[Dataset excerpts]
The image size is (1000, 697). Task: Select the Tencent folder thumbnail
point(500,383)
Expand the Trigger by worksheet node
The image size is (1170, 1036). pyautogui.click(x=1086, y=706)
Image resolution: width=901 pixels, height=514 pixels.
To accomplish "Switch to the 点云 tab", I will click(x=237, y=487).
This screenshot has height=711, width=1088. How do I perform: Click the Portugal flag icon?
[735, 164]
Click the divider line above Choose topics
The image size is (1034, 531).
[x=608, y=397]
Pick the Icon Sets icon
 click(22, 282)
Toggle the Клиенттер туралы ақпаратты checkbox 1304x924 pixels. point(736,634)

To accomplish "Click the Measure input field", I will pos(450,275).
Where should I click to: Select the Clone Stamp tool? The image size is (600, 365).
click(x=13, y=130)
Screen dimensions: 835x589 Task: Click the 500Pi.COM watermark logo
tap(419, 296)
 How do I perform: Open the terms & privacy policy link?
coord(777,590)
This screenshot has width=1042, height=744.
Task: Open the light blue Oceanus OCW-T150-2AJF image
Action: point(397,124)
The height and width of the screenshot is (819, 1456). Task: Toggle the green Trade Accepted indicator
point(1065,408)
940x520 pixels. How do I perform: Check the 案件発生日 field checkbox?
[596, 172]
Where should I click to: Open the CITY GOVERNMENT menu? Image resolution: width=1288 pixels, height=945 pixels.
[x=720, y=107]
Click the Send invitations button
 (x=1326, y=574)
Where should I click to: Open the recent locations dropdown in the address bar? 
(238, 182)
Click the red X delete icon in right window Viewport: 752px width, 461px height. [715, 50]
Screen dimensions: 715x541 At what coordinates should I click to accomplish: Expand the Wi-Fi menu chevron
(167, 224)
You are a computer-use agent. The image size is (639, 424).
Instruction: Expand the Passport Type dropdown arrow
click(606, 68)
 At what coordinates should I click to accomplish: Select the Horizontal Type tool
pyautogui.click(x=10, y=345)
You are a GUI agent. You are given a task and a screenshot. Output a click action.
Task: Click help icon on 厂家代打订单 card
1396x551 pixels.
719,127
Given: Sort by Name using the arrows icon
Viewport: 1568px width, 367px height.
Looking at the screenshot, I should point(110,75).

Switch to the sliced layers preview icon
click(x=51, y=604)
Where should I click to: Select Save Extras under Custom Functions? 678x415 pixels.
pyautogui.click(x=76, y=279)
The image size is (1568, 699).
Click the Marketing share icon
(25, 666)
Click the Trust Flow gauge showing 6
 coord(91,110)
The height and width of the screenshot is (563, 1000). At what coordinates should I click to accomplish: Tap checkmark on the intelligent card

» Exercise description:
Set down each record verbatim.

» Expected answer:
The image size is (1000, 697). Task: Select the Tencent folder thumbnail
point(500,383)
Expand the Trigger by worksheet node
The image size is (1170, 1036). pyautogui.click(x=1086, y=706)
Image resolution: width=901 pixels, height=514 pixels.
To accomplish "Switch to the 点云 tab", I will click(x=237, y=487).
This screenshot has height=711, width=1088. How do I perform: Click the Portugal flag icon?
[735, 164]
Click the divider line above Choose topics
The image size is (1034, 531).
[x=608, y=397]
Pick the Icon Sets icon
 click(22, 282)
Toggle the Клиенттер туралы ақпаратты checkbox 1304x924 pixels. point(736,634)

To accomplish "Click the Measure input field", I will pos(450,275).
Where should I click to: Select the Clone Stamp tool? The image size is (600, 365).
click(x=13, y=130)
Screen dimensions: 835x589 Task: Click the 500Pi.COM watermark logo
tap(419, 296)
 How do I perform: Open the terms & privacy policy link?
coord(777,590)
This screenshot has width=1042, height=744.
Task: Open the light blue Oceanus OCW-T150-2AJF image
Action: point(397,124)
The height and width of the screenshot is (819, 1456). Task: Toggle the green Trade Accepted indicator
point(1065,408)
940x520 pixels. How do I perform: Check the 案件発生日 field checkbox?
[596, 172]
Where should I click to: Open the CITY GOVERNMENT menu? Image resolution: width=1288 pixels, height=945 pixels.
[x=720, y=107]
Click the Send invitations button
 (x=1326, y=574)
Where should I click to: Open the recent locations dropdown in the address bar? 
(238, 182)
Click the red X delete icon in right window Viewport: 752px width, 461px height. [715, 50]
Screen dimensions: 715x541 At what coordinates should I click to accomplish: Expand the Wi-Fi menu chevron
(167, 224)
You are a computer-use agent. The image size is (639, 424).
Instruction: Expand the Passport Type dropdown arrow
click(606, 68)
 At what coordinates should I click to accomplish: Select the Horizontal Type tool
pyautogui.click(x=10, y=345)
You are a GUI agent. You are given a task and a screenshot. Output a click action.
Task: Click help icon on 厂家代打订单 card
1396x551 pixels.
719,127
Given: Sort by Name using the arrows icon
Viewport: 1568px width, 367px height.
Looking at the screenshot, I should point(110,75).

Switch to the sliced layers preview icon
click(x=51, y=604)
Where should I click to: Select Save Extras under Custom Functions? 678x415 pixels.
pyautogui.click(x=76, y=279)
The image size is (1568, 699).
Click the Marketing share icon
(25, 666)
Click the Trust Flow gauge showing 6
 coord(91,110)
The height and width of the screenshot is (563, 1000). At what coordinates should I click to accomplish: Tap checkmark on the intelligent card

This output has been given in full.